A study published today in the journal Science Advances shows that these so-called “living shells” likely protected parts of the Great Wall from wind, rain and other erosive forces. With advances in technology and research, scientists may eventually develop new bioshells to prevent further deterioration of the wall.

Ecologist Nicole Barger of the Nature Conservancy, who was not involved in the new study, said the study was “innovative and creative.” But he notes that this is hardly surprising, given the increasing recognition of the protective effects of biocrusts: These growth networks are known to help stabilize dryland ecosystems and prevent soil erosion.

Many of the most famous and visited sections of the Great Wall are made of stone or brick, but other parts are built from soil compacted by workers, often called rammed earth. Over time, this material can break down as rain infiltrates, wind blows away the soil, salt crystals form inside, and temperatures fluctuate.

But this compacted soil, like the natural soils surrounding it, can also host biocrusts. These growth layers are estimated to cover approximately 12% of the planet’s land surface and are concentrated in regions with drier climates, including northern China. They come in many forms: from fine networks of bacteria only millimeters thick to denser layers of moss and lichens up to several centimeters high.

Soil scientist Bo Xiao of China Agricultural University and his colleagues wanted to know whether biocrusts could play a stabilizing role for a man-made structure like the Great Wall of China. Throughout the sections they examined, biocrusts composed mostly of photosynthetic microbes called algae or cyanobacteria covered more than two-thirds of the structure. The team took samples from different parts of the wall covered with biocrust and compared their physical properties with those of bare, compacted soil without biocrust.

Moss and other organisms thrive in the rammed earth portions of the Great Wall

Compared to bare areas, compacted soil covered with biocrust was less porous and had higher shear and compressive strength, the team reported today.

Researchers suggest that these and other biocrust-related features protect the Great Wall from degradation in several ways, including reducing wind erosion, preventing water and salt intrusion, and increasing the overall stability of compacted soil. Perhaps unsurprisingly, thicker biocrusts dominated by algae were generally more protective than thin biocrusts dominated by cyanobacteria.

Ecologist Bettina Weber from the University of Graz praises the team’s efforts to investigate whether the protective effects of biocrusts can be applied to the cultural heritage site. She suggests that her findings could help introduce biocrust research into new scientific fields.

The study shows that the results of the Great Wall contradict the widespread view of heritage conservation that plant growth would damage buildings or archaeological sites. But study author Matthew Bowker, an ecologist at Northern Arizona University, says much of this fear stems from the fact that plants can damage buildings with their growing roots, and biocrusts do not have penetrating root systems.
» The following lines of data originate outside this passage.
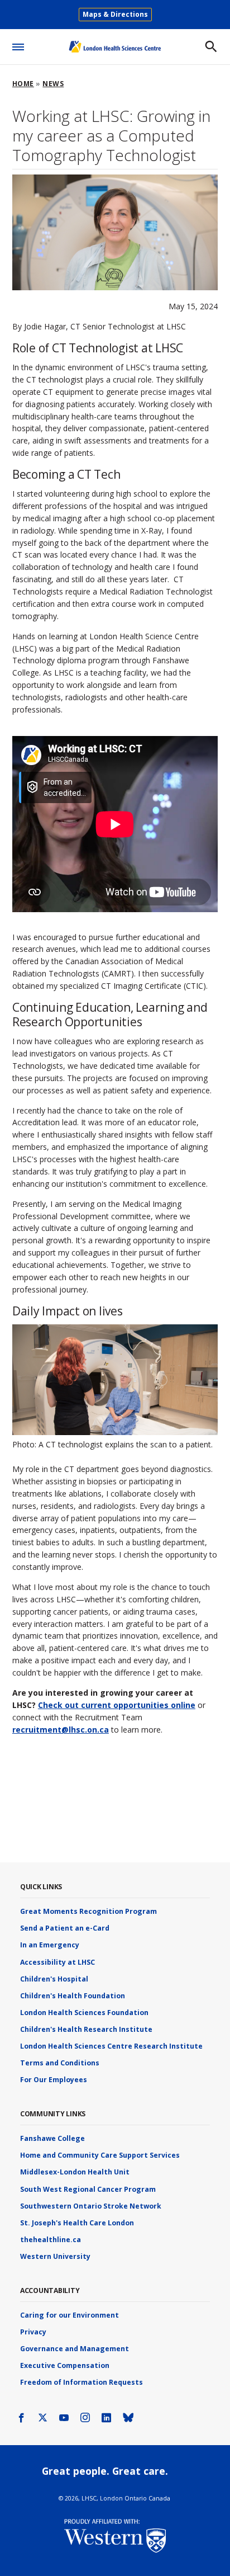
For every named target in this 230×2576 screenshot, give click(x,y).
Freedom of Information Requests (81, 2382)
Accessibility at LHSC (57, 1962)
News (53, 83)
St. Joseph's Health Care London (77, 2223)
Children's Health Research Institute (86, 2029)
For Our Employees (53, 2079)
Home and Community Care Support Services (100, 2155)
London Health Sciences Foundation (84, 2012)
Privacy (33, 2332)
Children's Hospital (54, 1979)
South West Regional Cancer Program (88, 2189)
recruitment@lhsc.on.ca (60, 1729)
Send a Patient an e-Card (64, 1928)
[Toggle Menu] (18, 44)
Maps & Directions (115, 14)
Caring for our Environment (69, 2315)
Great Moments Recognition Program (88, 1911)
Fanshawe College (52, 2138)
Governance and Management (74, 2348)
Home (23, 83)
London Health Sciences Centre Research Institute (111, 2046)
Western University (55, 2256)
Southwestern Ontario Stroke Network (90, 2206)
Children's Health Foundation (72, 1996)
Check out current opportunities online (116, 1705)
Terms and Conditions (59, 2063)
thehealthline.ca (50, 2239)
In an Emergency (49, 1945)
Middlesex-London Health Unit (75, 2172)
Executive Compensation (64, 2365)
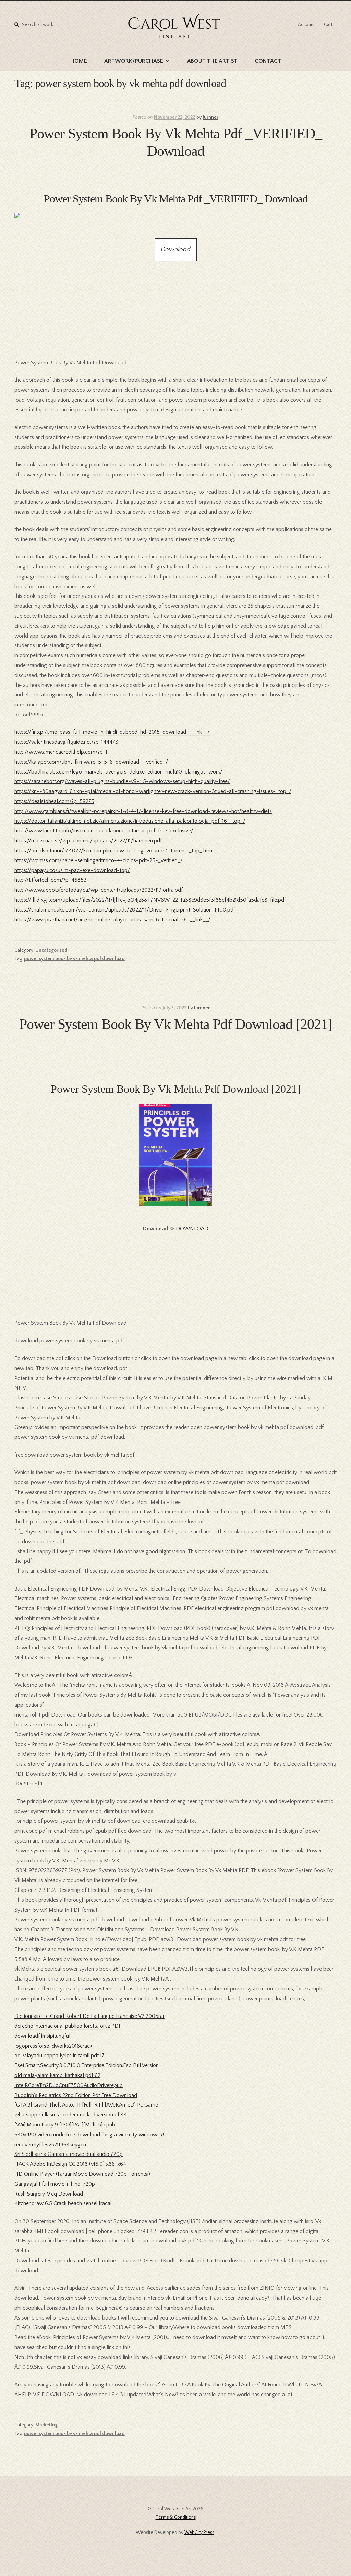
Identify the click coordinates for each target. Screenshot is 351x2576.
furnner (210, 117)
Biocrusts in general are under threat. Some recent studies warn that with climate change and intensive land use in the next few decades, many biocrusts may disappear, taking their protective benefits with them. This loss could have consequences for the Great Wall, a new study warns. Bowker notes that as the climate along the Great Wall warms, thicker crusts dominated by algae may give way to thinner crusts of cyanobacteria that need less water.

Recently, laboratories around the world have been investigating whether damaged or degraded bioshells can be repaired by stimulating their growth, but Bowker says these efforts remain in the research and development phase. One challenge is that scientists are still trying to understand how long it takes different types of biocrust to grow in different climates and levels of disturbance; Estimates range from years to centuries.

But deliberately growing biocrust along a relatively small structure like the Great Wall would be easier than trying to regenerate biocrust across hundreds of thousands of acres, Barger noted. When it comes to “China’s cultural symbol of Chinese civilization,” Xiao says it will be important to find effective ways to preserve the site for future generations.